YOUR TASK: Below are entries. Copy exactly the lines running from the line that holds "[Share on Instagram] (47, 2193)" to the line that holds "गड़ेर में हुई", with both ends included.

DATA RECORDS: Begin

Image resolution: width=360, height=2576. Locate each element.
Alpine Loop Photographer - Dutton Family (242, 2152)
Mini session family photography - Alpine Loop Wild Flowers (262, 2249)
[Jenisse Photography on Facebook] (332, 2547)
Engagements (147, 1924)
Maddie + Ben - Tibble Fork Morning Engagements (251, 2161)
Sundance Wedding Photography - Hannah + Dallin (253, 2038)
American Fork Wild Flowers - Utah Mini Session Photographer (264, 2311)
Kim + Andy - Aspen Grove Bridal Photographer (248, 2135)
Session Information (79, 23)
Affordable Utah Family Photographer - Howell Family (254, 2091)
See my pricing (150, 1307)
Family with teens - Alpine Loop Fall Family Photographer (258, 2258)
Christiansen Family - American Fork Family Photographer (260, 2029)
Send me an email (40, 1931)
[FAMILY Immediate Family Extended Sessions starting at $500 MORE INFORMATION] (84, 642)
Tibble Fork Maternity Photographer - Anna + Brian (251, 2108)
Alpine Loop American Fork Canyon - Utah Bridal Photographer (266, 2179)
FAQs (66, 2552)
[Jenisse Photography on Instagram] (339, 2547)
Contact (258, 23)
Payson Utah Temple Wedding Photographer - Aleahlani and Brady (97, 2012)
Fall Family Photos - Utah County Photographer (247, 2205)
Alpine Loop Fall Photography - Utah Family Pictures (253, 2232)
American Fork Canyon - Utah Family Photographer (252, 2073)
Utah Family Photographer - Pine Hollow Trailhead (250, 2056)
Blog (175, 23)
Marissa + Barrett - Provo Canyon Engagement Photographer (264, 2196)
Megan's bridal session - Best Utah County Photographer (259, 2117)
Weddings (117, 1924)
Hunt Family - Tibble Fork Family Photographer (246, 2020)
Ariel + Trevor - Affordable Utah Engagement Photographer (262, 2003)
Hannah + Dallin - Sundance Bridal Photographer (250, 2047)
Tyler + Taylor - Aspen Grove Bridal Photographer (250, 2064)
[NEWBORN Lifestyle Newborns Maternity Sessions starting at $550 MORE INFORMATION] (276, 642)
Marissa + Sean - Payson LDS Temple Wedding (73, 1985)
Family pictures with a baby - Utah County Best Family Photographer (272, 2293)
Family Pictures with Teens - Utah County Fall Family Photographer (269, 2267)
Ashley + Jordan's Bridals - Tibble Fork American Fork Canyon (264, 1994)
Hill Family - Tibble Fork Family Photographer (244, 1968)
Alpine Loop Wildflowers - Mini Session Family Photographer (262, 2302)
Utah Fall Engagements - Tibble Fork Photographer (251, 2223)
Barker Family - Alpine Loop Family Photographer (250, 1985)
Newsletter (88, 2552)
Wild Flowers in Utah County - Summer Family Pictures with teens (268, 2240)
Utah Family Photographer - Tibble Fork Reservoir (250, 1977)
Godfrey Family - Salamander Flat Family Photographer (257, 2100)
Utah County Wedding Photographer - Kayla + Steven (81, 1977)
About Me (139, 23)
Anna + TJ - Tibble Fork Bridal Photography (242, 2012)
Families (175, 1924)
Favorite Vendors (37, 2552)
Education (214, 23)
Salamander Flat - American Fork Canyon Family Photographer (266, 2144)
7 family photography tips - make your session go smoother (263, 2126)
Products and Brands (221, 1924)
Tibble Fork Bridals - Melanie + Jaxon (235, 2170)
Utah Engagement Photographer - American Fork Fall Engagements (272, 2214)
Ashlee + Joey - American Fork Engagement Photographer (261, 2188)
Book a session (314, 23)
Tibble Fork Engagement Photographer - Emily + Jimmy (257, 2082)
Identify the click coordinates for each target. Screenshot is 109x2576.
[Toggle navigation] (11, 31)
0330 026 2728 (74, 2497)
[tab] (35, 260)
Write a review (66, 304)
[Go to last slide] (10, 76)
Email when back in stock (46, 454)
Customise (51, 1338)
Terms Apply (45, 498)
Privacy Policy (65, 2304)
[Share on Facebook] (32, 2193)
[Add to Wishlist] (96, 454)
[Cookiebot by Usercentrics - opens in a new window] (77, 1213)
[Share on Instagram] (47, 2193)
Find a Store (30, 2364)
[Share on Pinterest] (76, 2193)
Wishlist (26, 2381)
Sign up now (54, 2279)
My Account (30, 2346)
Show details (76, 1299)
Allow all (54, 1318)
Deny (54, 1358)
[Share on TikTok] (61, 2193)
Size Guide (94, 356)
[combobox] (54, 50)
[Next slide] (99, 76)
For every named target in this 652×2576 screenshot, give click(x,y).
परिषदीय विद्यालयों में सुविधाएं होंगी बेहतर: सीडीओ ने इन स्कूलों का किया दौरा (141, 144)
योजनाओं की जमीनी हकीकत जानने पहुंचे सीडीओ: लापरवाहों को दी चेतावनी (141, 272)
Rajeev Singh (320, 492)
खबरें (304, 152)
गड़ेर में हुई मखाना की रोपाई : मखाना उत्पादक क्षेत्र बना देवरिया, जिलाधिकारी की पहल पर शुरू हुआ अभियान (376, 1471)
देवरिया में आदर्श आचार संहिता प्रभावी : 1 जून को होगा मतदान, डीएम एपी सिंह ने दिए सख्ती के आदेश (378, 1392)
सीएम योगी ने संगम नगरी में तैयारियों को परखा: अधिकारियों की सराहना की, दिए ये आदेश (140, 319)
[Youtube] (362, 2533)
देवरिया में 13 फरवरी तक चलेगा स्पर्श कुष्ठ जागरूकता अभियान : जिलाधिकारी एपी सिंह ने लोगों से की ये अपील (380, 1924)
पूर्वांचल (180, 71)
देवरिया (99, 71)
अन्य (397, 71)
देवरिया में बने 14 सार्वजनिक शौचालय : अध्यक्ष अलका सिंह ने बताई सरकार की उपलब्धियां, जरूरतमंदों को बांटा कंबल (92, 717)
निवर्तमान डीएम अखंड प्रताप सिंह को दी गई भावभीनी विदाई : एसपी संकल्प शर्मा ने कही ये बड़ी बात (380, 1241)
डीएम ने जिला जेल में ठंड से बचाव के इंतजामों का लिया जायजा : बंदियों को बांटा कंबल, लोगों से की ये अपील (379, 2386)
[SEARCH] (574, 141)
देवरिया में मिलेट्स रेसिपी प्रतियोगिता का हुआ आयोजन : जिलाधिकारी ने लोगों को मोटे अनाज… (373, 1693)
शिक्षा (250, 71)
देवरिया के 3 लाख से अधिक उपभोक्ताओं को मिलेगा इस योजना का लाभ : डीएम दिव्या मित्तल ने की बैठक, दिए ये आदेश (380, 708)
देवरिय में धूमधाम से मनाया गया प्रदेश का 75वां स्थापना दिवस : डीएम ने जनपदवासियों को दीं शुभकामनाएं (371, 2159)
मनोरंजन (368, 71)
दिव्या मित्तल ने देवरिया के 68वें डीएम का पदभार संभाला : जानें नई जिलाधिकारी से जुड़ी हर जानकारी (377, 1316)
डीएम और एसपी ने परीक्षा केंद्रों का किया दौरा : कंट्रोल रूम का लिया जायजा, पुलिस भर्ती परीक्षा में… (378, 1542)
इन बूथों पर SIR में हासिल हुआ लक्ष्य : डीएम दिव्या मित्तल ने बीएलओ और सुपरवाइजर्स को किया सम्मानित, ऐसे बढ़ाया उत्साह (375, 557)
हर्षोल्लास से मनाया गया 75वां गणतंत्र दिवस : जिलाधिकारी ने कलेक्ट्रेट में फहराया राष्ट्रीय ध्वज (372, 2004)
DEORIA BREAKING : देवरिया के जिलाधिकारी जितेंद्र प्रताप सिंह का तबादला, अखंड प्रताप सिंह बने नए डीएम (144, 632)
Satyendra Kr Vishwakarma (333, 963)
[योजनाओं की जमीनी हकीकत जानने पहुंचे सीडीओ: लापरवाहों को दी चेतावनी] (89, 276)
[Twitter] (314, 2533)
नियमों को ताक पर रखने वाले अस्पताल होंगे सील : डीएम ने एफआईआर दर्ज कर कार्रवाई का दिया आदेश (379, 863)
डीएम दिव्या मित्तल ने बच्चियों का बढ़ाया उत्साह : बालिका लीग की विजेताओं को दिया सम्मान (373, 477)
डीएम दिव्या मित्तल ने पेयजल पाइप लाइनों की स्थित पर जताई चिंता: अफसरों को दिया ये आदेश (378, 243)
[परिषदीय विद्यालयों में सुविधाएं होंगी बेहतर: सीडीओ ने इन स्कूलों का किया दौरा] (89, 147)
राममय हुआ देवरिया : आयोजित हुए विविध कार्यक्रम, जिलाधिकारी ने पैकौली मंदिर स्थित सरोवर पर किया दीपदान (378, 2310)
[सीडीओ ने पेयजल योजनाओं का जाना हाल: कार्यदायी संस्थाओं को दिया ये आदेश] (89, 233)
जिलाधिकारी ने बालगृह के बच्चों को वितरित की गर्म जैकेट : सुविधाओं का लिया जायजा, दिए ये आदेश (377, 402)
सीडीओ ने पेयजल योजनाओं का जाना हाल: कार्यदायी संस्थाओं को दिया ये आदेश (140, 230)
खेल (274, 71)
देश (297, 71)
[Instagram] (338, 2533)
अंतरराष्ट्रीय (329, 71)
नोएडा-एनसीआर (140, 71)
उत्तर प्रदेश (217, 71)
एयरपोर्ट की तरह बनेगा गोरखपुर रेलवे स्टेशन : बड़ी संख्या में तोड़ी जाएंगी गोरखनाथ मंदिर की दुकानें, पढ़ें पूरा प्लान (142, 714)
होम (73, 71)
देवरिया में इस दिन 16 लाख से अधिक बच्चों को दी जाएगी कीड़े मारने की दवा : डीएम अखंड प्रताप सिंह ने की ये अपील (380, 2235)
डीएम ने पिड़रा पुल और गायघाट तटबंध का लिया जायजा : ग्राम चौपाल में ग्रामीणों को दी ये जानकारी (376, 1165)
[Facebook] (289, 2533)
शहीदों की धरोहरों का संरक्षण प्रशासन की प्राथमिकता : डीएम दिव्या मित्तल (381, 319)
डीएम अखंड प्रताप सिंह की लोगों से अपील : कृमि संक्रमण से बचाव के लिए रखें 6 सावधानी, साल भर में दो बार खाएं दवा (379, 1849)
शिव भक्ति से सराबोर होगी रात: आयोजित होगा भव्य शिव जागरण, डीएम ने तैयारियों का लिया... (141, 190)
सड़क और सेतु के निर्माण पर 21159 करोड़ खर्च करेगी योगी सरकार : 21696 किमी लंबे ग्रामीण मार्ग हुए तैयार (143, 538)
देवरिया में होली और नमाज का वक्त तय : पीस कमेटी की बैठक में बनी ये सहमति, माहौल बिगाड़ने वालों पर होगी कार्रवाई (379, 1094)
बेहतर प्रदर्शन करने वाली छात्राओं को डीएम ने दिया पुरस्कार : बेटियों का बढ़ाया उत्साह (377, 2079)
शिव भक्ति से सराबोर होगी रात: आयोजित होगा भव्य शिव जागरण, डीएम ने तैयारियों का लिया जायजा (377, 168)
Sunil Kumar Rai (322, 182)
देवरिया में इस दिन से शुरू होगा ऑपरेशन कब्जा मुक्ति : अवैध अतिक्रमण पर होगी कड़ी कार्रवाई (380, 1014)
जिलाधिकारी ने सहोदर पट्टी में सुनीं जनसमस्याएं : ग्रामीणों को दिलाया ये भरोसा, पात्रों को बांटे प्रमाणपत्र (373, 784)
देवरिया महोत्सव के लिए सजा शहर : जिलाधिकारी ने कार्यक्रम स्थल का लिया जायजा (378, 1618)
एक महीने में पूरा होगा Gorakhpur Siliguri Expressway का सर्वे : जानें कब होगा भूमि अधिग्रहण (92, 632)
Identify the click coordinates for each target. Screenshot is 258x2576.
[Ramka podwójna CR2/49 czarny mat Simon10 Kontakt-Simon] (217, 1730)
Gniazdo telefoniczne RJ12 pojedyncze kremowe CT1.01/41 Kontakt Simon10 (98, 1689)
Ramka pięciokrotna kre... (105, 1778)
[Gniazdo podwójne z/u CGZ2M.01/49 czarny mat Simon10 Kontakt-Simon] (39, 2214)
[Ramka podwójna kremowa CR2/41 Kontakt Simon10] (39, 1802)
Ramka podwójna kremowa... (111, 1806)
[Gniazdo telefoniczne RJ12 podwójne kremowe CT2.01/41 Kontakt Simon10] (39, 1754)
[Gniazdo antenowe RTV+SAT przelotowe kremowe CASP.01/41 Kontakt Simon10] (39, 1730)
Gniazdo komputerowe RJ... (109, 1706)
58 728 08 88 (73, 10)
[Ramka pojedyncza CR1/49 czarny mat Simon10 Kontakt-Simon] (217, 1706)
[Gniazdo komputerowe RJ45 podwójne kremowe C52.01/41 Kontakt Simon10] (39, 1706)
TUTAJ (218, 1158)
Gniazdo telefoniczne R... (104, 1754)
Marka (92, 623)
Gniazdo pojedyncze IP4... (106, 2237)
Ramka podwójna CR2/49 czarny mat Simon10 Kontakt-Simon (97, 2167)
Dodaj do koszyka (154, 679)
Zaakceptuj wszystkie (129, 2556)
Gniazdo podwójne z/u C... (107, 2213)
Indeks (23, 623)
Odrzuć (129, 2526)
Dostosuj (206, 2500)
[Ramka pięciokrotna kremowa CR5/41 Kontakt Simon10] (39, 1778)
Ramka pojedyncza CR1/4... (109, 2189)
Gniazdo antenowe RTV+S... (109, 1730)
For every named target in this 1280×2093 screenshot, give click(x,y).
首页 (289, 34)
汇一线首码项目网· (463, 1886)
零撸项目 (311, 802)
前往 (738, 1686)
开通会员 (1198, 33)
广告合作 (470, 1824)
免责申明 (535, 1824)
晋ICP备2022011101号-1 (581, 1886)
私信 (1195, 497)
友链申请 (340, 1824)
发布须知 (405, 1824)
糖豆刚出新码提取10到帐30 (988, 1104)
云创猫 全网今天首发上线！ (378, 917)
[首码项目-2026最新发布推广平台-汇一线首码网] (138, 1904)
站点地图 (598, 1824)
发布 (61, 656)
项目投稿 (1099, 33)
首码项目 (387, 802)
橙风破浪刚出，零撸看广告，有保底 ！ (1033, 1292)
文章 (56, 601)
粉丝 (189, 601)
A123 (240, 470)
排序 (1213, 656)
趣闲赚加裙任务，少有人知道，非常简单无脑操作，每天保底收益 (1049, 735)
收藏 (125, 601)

DATA RECORDS: End

RESPONSE TO THIS EXERCISE:
[Share on Instagram] (47, 2193)
Find a Store (30, 2364)
[Share on Pinterest] (76, 2193)
Wishlist (26, 2381)
Sign up now (54, 2279)
My Account (30, 2346)
Show details (76, 1299)
Allow all (54, 1318)
Deny (54, 1358)
[Share on TikTok] (61, 2193)
Size Guide (94, 356)
[combobox] (54, 50)
[Next slide] (99, 76)
For every named target in this 652×2576 screenshot, give click(x,y).
परिषदीय विद्यालयों में सुविधाएं होंगी बेहतर: सीडीओ ने इन स्कूलों का किया दौरा (141, 144)
योजनाओं की जमीनी हकीकत जानने पहुंचे सीडीओ: लापरवाहों को दी चेतावनी (141, 272)
Rajeev Singh (320, 492)
खबरें (304, 152)
गड़ेर में हुई मखाना की रोपाई : मखाना उत्पादक क्षेत्र बना देवरिया, जिलाधिकारी की पहल पर शुरू हुआ अभियान (376, 1471)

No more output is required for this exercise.